FIGURE 3.

Validation of KRT18-affected expression and alternative splicing of genes related to cell proliferation and apoptosis in AGS cells. (A) Validation of KRT18-regulated gene expression by RT-qPCR in AGS cells. Gene expression quantified by RNA sequencing data and qRT-PCR. FPKM values were calculated as explained in section “Materials and Methods.” (B) Validation of KRT18-regulated alternative splicing events (RASEs) in genes related to cell cycle or apoptosis process by RT-qPCR in AGS cells. The schematic diagrams (top panel) depict the structures of ASEs, AS (altered splicing events), and M (model splicing events) (alternative exon was labeled in blue).
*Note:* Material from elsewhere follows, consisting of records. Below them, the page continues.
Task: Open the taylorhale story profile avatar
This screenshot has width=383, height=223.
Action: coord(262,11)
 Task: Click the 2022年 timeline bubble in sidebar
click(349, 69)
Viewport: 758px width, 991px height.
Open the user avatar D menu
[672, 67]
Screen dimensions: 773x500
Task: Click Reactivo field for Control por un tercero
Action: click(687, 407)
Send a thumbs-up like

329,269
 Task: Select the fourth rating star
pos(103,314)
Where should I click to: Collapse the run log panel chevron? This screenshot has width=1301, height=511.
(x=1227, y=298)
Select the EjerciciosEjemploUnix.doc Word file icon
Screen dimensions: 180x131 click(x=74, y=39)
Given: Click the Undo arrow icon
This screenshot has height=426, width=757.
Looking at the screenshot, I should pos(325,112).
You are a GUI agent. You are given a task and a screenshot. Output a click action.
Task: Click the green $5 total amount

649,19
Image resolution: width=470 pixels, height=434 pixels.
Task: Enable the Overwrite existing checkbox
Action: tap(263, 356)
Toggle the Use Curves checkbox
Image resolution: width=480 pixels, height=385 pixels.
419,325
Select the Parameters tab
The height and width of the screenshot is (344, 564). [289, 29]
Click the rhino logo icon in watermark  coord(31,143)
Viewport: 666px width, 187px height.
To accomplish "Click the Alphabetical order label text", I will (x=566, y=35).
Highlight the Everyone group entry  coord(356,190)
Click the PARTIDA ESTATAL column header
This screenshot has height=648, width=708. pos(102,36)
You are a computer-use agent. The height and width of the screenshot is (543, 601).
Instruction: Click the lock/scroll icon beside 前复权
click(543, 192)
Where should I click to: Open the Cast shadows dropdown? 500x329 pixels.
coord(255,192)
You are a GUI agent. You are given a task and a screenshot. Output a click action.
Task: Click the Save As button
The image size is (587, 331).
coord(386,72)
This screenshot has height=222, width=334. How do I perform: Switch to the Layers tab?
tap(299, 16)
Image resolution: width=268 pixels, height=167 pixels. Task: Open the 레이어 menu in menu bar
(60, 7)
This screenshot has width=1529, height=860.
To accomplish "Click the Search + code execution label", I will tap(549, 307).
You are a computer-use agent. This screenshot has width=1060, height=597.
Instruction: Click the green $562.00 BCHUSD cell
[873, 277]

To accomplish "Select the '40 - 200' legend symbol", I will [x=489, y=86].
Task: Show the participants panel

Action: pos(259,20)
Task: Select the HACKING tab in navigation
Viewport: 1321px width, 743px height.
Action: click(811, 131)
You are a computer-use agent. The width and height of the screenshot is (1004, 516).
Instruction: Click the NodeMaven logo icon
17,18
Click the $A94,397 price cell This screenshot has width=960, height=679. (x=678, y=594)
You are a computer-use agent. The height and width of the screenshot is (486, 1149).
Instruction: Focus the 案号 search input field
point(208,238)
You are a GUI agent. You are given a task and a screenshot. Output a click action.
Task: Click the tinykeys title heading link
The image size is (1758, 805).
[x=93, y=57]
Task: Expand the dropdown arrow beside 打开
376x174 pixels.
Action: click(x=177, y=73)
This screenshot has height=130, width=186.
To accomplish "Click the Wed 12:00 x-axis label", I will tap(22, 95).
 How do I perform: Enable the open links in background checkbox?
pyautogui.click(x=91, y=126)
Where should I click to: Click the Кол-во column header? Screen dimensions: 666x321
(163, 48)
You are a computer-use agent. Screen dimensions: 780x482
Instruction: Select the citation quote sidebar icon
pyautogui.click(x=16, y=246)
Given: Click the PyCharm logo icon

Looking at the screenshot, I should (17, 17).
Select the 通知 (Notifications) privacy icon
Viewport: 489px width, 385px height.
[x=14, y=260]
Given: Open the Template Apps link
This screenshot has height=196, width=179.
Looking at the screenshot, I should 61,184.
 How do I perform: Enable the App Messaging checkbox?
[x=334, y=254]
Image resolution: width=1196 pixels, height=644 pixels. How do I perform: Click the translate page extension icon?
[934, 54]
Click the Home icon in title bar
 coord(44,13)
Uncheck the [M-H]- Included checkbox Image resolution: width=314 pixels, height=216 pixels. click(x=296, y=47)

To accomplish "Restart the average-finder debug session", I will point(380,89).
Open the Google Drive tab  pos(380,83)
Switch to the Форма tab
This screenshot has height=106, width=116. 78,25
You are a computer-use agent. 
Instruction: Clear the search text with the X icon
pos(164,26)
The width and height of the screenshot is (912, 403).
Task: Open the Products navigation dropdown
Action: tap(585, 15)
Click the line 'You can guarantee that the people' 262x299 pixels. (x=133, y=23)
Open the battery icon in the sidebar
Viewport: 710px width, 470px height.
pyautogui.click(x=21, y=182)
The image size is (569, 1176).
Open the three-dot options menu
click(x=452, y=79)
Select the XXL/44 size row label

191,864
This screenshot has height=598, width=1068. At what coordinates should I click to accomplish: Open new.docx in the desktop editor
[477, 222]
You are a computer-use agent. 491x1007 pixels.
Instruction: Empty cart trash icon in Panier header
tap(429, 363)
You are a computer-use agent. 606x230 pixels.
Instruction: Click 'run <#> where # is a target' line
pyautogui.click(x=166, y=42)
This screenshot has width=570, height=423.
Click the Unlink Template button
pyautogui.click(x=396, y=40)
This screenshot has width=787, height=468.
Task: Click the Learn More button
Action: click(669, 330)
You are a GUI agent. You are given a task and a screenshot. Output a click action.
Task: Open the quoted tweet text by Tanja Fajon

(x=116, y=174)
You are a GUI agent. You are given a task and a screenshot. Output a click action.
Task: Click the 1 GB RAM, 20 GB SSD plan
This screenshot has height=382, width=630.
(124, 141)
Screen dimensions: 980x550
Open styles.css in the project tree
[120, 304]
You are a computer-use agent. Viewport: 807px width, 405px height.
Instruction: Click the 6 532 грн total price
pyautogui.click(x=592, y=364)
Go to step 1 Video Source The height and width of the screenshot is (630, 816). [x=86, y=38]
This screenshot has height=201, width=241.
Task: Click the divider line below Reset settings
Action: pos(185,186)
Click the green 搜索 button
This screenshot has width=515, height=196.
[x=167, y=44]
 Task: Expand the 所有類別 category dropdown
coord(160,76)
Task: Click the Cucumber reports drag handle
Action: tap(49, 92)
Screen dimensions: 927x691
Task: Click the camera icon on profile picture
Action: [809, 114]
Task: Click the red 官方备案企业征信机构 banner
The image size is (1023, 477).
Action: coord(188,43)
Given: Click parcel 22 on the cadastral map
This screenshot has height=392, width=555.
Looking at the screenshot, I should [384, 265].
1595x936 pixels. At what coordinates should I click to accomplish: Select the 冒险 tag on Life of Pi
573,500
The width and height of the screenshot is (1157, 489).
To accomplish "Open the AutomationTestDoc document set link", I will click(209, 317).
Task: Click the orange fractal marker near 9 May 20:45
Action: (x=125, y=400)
The exon sequences are denoted by boxes and intron sequences by the horizontal line. RNA-seq quantification and RT-qPCR validation of ASEs are shown in the bottom panel. The altered ratios of AS events in RNA-seq were calculated using the formula: AS junction reads/(AS junction reads + M junction reads), whereas the altered ratios of AS events in RT-qPCR were calculated using the following formula: AS transcripts level/M transcripts level. Error bars represent mean ± SEM. *p < 0.05, **p < 0.01, ***p < 0.001, Student t-test. (C) Bar plot showing the apoptotic level (left panel) and proliferation level changes of AGS cells after KRT18-KD.